**** Excerto selecionado

Isabel Stilwell recria neste romance a vida da última rainha de Portugal, D. Amélia (1865-1951). Cobrindo a totalidade da sua vida, e predominantemente através da perspectiva pessoal da própria Amélia, o livro tem particular incidência sobre o período do seu crescimento em França (após o regresso familiar do exílio inglês), e os anos de casamento com D. Carlos. De forma mais sucinta, refere igualmente o período subsequente ao regicídio, que haveria de culminar em novo exílio (realidade que marcou a sua vida), e que a acompanhou até à sua morte.
Através das suas vivências contactamos com um período tumultuoso da história europeia, no que ao término ou sobrevivência de monarquias se refere. Primeiro, com o clã Orleães, quando o seu pai regressa a França na esperança de reinstituir a monarquia que havia terminado com o seu avô, ensejo que nunca alcançaria. É com Amélia, a filha mais velha, que o Conde de Paris partilha as suas convicções e visões para o futuro de França, sobre a égide de uma monarquia constitucional. É com Luís Filipe que Amélia forma a convicção do que um rei deve ser, sempre tendo como fundamental a noção de dever para com o seu povo. Acompanhamos a sua infância, de uma criança séria e contida, sempre preocupada com o que é esperado de si, e decidida a não desapontar o seu ídolo, o pai. Com uma família unida (facto a que não era alheia uma propensão pelo casamento com primos direitos), é difícil a D. Amélia deixar para trás tudo o conheceu quando chega o momento do seu casamento.

********
**** Informação fornecida

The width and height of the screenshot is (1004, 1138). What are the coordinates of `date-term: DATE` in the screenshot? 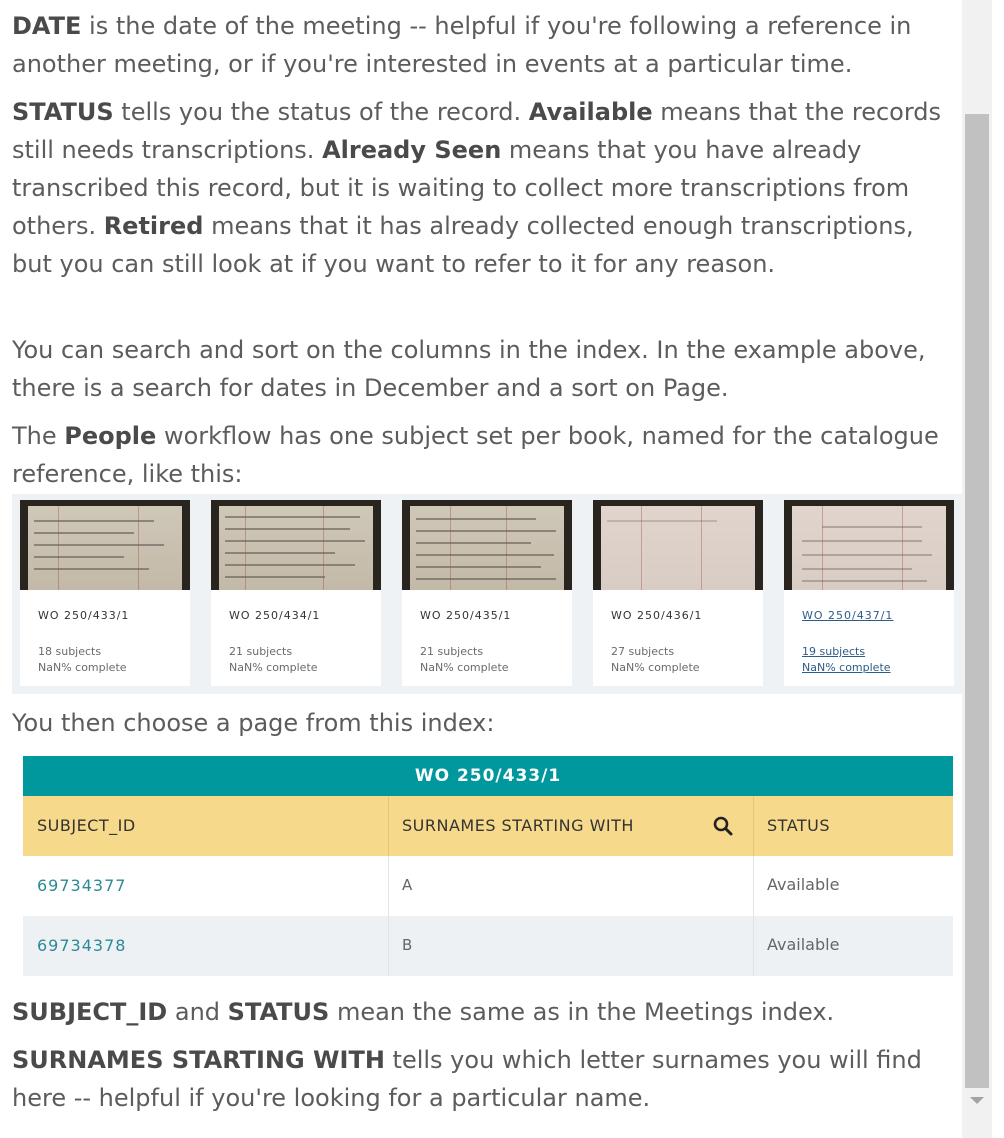 It's located at (47, 26).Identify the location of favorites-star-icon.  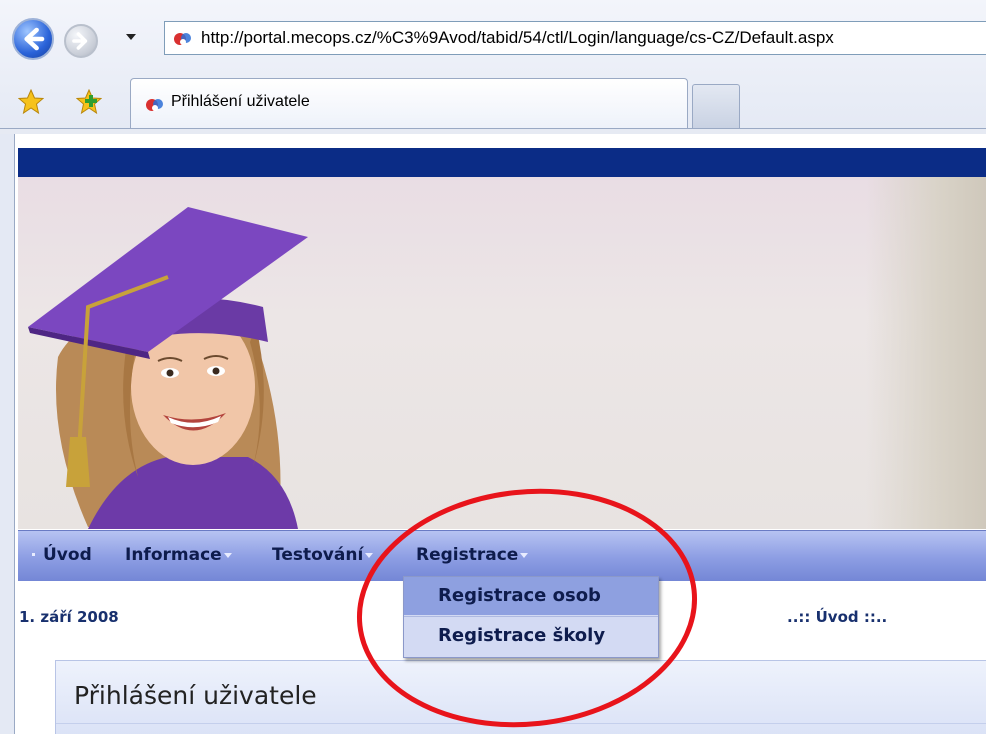
(31, 102).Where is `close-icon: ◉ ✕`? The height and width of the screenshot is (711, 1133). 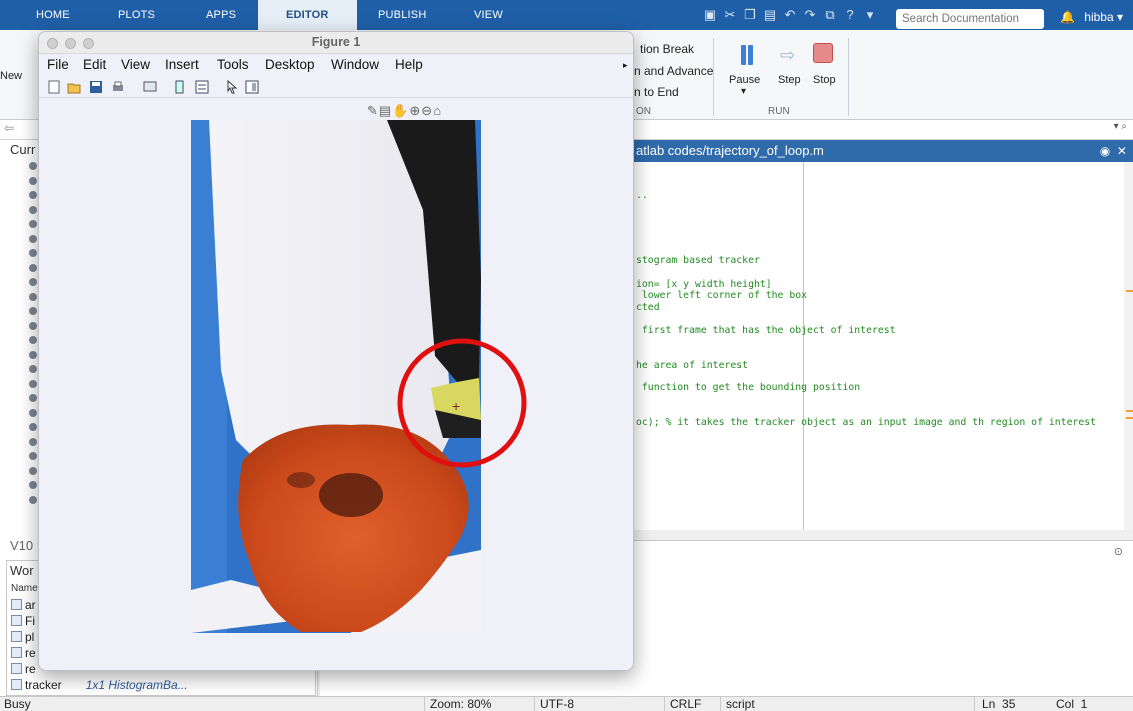 close-icon: ◉ ✕ is located at coordinates (1114, 151).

********

:: Requisitos do exercício ::
Escreva a continuação da recensão sobre o romance dedicado a D. Amélia, começando logo a seguir à última frase apresentada. Não é preciso consultar as linhas para realizar o exercício.

:: Resultado desta tarefa ::
A sua nova vida tem início aquando do seu casamento com o príncipe herdeiro de Portugal, de seu garboso nome Carlos Fernando Luís Maria Vítor Miguel Rafael Gabriel Gonzaga Xavier Francisco de Assis José Simão de Bragança Sabóia Saxe-Coburgo-Gotha, a partir do qual o nosso país seria a sua nova pátria. Apesar de uma aliança entre duas casas reais, este casamento foi também um casamento por amor. As elevadas expectativas que tinha para uma vida em comum foram inicialmente cumpridas, talvez mesmo excedidas. Mas o passar dos anos haveria de trazer um fosso crescente entre ambos, à medida que deixava de reconhecer o Carlos que conhecera e pelo qual se apaixonara, fraco perante os prazeres da vida, e negligente face às necessidades do povo. Não que D. Carlos tivesse apenas defeitos. Mas os seus dotes (nomeadamente diplomáticos) eram largamente superados pelas suas falhas. Acompanhamos a ascensão de Carlos ao trono após a morte do seu pai; a forma como a sua sogra, D.Maria Pia, se vingava no erário público das humilhações públicas a que era sujeita pelo marido; o nascimento e infância dos princípes herdeiros; e como a sua forte noção de dever se materializou numa impressionante, sobretudo para a época, obra social que visava a melhoria das condições de vida dos mais desfavorecidos. Conhecemos ainda o clima e os sinais que precederam a instauração da república no nosso país.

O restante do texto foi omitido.